In 2015, he did the Joint Columbia Law School and Chartered Institute of Arbitrators course in international arbitration. Earlier, he had been adjudged to have performed the best in Electronic Business Law in the University of Buckingham.

== Work ==
Otobong Effiong Bob, Esq returned to Nigeria to practice law having completed the mandatory one-year National Youth Service Corps programme.

On 5 October 2018, Otobong Effiong Bob, Esq was nominated by the PDP in Nsit Ubium to fly the flag of the party in the election into the Akwa Ibom State House of Assembly to represent Nsit Ubium State Constituency. He polled 127 votes out of a total of 128 accredited delegates.

Otobong Effiong Bob, Esq embarked on a vigorous and elaborate campaign that took him to all the 88 political units in Nsit Ubium.

On 9 March 2019 that intensive campaign paid off as Otobong Effiong Bob, Esq was elected by the people of Nsit Ubium to represent them in the 7th Akwa Ibom State House of Assembly.

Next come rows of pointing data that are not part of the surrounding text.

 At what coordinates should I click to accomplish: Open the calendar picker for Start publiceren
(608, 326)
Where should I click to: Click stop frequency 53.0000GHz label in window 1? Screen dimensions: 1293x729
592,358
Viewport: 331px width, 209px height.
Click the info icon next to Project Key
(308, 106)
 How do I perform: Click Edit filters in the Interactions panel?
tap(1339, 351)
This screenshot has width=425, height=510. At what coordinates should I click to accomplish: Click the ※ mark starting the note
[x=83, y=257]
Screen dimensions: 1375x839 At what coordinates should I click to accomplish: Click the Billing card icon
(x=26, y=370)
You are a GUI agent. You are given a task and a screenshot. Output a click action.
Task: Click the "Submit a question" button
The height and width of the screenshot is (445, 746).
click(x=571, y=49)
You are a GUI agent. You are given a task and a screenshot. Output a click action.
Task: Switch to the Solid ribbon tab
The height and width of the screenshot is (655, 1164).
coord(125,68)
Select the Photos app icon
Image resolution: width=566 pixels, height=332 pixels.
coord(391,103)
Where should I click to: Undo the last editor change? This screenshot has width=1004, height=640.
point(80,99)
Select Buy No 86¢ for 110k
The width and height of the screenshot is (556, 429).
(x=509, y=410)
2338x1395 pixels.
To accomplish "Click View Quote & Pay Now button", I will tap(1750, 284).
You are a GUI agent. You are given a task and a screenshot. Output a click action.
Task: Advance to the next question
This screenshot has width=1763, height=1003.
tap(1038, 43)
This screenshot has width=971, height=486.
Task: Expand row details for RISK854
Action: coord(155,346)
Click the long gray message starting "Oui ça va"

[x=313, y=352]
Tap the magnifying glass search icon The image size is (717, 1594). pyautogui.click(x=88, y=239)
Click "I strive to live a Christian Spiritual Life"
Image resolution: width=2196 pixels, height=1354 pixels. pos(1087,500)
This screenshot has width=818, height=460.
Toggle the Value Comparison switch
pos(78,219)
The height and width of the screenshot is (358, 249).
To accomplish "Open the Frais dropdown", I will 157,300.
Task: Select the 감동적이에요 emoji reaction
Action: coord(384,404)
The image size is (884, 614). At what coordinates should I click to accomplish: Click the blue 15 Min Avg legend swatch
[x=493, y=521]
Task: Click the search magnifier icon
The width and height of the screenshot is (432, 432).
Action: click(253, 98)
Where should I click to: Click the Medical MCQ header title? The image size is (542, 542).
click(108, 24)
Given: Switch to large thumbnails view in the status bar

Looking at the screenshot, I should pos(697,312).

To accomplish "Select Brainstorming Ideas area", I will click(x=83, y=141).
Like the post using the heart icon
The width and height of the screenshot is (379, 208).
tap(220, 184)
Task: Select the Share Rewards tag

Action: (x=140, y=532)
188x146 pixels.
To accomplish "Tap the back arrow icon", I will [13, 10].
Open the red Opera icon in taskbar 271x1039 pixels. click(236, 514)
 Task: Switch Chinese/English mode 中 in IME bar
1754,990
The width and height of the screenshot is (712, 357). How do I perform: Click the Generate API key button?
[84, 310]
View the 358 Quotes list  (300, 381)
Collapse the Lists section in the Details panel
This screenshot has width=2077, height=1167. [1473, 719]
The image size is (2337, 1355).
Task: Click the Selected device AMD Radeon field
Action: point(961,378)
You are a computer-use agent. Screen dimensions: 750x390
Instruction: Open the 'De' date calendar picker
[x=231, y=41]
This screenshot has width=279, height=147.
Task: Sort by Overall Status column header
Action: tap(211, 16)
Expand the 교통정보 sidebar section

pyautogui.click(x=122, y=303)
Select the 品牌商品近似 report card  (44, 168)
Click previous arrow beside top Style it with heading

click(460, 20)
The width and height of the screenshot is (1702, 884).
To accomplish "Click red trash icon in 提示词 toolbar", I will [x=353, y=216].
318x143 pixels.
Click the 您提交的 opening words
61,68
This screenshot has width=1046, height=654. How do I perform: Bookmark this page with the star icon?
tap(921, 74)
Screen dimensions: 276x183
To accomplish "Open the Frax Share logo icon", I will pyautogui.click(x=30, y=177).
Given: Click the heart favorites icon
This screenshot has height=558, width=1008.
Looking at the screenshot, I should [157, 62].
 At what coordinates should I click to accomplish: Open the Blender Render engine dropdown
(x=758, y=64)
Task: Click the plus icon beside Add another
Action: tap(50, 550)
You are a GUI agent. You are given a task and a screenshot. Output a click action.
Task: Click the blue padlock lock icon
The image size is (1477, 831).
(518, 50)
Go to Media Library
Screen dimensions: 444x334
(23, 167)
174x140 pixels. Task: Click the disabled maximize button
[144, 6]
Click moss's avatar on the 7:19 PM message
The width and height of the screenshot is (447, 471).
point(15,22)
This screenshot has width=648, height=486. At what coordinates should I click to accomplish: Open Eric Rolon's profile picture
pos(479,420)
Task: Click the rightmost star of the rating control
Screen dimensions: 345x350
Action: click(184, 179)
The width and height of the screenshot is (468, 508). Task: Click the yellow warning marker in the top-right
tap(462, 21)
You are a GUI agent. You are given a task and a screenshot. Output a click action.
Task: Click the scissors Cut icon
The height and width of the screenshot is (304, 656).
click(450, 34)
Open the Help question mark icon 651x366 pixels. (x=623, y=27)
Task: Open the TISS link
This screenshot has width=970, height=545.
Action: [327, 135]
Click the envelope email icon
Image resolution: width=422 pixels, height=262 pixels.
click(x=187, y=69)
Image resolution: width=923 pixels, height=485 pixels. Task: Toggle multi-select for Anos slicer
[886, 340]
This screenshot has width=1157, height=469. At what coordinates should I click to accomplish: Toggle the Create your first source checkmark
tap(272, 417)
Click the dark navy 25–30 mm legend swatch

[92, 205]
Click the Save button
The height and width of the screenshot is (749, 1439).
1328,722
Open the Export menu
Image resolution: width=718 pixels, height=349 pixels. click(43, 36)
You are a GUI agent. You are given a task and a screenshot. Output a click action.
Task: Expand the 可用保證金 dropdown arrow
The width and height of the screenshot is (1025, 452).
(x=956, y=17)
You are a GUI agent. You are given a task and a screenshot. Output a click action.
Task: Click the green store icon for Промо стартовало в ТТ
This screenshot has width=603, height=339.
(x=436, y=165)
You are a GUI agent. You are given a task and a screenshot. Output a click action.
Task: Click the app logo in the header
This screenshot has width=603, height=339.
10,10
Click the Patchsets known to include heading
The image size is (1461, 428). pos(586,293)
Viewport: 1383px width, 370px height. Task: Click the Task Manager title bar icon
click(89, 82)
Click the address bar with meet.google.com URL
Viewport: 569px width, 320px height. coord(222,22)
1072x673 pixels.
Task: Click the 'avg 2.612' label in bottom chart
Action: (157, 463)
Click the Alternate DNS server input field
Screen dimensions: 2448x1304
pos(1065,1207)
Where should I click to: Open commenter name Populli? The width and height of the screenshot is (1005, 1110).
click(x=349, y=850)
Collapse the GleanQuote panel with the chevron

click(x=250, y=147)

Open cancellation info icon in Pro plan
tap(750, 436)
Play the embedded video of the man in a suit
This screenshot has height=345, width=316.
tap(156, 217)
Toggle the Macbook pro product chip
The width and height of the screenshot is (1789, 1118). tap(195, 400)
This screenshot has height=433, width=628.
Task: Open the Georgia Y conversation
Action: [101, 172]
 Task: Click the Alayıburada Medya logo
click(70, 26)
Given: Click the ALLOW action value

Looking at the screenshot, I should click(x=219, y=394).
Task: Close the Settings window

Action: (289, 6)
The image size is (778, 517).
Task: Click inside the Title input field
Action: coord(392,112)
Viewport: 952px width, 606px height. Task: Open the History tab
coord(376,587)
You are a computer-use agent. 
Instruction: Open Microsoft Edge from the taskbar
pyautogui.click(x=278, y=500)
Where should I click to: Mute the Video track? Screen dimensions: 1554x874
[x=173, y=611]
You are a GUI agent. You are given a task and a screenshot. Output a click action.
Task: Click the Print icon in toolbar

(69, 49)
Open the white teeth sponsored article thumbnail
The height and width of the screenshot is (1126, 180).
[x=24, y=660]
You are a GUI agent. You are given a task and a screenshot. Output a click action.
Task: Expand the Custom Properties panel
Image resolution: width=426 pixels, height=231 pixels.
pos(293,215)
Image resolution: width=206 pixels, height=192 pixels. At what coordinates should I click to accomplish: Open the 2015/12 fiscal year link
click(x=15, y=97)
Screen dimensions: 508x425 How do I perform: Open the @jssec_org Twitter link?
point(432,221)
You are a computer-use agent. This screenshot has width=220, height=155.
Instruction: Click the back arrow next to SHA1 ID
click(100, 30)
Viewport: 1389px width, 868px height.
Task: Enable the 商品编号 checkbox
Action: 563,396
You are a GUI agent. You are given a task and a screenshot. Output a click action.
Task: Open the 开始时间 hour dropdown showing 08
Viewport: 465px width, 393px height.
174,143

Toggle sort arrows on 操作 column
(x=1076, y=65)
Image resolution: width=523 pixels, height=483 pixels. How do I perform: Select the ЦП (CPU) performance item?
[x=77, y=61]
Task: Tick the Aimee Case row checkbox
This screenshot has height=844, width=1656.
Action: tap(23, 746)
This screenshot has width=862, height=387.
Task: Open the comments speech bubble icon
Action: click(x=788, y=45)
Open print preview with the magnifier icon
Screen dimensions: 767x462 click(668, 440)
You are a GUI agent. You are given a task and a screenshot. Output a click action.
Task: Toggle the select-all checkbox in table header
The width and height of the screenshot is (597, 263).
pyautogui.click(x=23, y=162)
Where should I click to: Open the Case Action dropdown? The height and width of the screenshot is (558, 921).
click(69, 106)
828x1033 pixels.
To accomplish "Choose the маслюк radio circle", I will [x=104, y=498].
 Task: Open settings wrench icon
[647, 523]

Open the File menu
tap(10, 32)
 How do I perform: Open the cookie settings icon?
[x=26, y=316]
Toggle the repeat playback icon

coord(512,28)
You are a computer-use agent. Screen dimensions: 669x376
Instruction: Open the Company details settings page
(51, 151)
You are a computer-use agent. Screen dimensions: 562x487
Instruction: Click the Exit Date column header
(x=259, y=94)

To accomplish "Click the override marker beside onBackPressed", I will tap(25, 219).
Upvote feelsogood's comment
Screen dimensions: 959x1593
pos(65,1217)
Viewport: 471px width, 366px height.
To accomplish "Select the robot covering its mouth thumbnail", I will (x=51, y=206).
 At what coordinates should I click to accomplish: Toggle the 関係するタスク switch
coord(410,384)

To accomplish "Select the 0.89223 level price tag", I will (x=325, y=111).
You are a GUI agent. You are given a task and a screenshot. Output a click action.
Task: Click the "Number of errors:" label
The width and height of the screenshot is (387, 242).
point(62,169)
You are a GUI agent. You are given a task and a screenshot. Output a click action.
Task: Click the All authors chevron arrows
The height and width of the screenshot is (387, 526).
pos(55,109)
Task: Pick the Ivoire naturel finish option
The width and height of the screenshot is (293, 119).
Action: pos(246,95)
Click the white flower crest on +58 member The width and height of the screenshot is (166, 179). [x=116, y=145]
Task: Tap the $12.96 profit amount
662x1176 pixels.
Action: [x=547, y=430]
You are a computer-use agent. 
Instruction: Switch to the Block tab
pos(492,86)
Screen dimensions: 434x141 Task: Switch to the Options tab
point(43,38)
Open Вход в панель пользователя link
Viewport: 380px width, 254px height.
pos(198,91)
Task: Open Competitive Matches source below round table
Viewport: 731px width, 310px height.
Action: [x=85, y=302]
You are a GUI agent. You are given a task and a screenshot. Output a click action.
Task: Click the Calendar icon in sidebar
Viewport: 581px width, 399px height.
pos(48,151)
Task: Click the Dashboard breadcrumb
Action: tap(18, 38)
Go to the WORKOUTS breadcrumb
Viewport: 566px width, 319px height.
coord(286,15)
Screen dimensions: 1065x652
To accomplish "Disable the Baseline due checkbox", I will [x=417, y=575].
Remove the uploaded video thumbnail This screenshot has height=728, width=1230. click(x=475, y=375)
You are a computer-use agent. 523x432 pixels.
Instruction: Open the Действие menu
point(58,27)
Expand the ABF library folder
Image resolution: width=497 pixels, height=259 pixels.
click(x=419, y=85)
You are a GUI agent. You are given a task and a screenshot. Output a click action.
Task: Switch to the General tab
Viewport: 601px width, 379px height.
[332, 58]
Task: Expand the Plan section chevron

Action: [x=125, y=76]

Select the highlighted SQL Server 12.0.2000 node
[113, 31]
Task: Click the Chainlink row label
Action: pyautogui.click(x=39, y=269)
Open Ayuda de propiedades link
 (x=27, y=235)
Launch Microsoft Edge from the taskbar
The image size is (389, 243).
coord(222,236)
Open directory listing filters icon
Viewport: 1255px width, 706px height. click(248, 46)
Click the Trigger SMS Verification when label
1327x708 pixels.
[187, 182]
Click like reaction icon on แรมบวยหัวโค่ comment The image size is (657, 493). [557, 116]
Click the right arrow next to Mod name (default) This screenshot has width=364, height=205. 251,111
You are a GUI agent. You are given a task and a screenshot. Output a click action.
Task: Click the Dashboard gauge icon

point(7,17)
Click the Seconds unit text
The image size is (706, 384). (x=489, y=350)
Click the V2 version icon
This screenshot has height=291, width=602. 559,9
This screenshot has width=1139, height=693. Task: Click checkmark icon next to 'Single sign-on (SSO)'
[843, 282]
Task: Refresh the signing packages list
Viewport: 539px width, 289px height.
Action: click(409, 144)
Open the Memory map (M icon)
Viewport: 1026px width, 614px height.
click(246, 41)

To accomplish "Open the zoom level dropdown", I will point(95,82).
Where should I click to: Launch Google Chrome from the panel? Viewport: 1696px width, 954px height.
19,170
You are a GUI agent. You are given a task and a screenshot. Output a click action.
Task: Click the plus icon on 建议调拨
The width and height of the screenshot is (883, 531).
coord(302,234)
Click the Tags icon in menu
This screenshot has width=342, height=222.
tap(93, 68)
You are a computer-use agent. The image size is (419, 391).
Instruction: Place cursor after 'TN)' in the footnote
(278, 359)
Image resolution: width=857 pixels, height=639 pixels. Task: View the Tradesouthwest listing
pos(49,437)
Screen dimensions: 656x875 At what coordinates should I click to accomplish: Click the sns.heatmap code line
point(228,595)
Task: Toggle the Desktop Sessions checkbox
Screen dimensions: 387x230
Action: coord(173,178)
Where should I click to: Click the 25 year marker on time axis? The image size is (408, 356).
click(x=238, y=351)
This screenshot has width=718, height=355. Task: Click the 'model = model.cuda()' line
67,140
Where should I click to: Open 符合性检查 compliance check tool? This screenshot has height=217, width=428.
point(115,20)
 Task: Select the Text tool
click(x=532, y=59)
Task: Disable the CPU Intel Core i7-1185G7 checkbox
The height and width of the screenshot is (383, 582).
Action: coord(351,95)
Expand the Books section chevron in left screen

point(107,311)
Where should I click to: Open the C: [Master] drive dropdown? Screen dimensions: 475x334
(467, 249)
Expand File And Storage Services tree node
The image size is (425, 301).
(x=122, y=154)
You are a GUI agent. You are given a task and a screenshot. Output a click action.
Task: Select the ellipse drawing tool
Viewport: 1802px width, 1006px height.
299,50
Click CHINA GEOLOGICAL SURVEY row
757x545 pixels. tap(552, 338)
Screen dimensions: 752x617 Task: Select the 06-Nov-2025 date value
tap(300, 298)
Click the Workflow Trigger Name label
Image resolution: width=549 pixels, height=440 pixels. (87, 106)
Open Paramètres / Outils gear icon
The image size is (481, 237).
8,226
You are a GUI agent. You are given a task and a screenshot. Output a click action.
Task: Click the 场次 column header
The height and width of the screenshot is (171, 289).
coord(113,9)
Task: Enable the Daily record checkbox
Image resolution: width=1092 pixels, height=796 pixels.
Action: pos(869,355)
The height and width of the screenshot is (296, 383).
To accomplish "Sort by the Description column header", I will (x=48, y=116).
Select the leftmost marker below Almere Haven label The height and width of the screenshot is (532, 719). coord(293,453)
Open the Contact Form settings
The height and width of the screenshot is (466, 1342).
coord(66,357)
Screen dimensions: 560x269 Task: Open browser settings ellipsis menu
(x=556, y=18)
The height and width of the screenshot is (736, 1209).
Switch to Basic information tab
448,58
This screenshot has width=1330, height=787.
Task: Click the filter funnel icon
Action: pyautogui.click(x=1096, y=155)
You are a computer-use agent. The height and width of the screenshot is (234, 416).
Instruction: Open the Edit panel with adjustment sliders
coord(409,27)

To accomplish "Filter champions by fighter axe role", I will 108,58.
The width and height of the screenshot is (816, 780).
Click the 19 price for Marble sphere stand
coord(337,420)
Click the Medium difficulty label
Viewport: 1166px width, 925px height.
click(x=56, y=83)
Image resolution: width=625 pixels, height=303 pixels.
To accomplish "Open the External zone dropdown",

On 28 March 2019, the youngest elected member of the Akwa Ibom State House of Assembly, Otobong Effiong Bob, Esq was presented with the Certificate of Return by the State Resident Electoral Commissioner.

Hon Otobong Effiong Bob, Esq was inaugurated as a member of the 7th Akwa Ibom State House of Assembly on Monday 10 June 2019 setting the stage for the people of Nsit Ubium State Constituency to get quality, effective and efficient representation.

Hon Otobong Effiong Bob is the Chairman of the House Committee on Rules, Business, Ethics and Privileges as well as membership of many other House committees.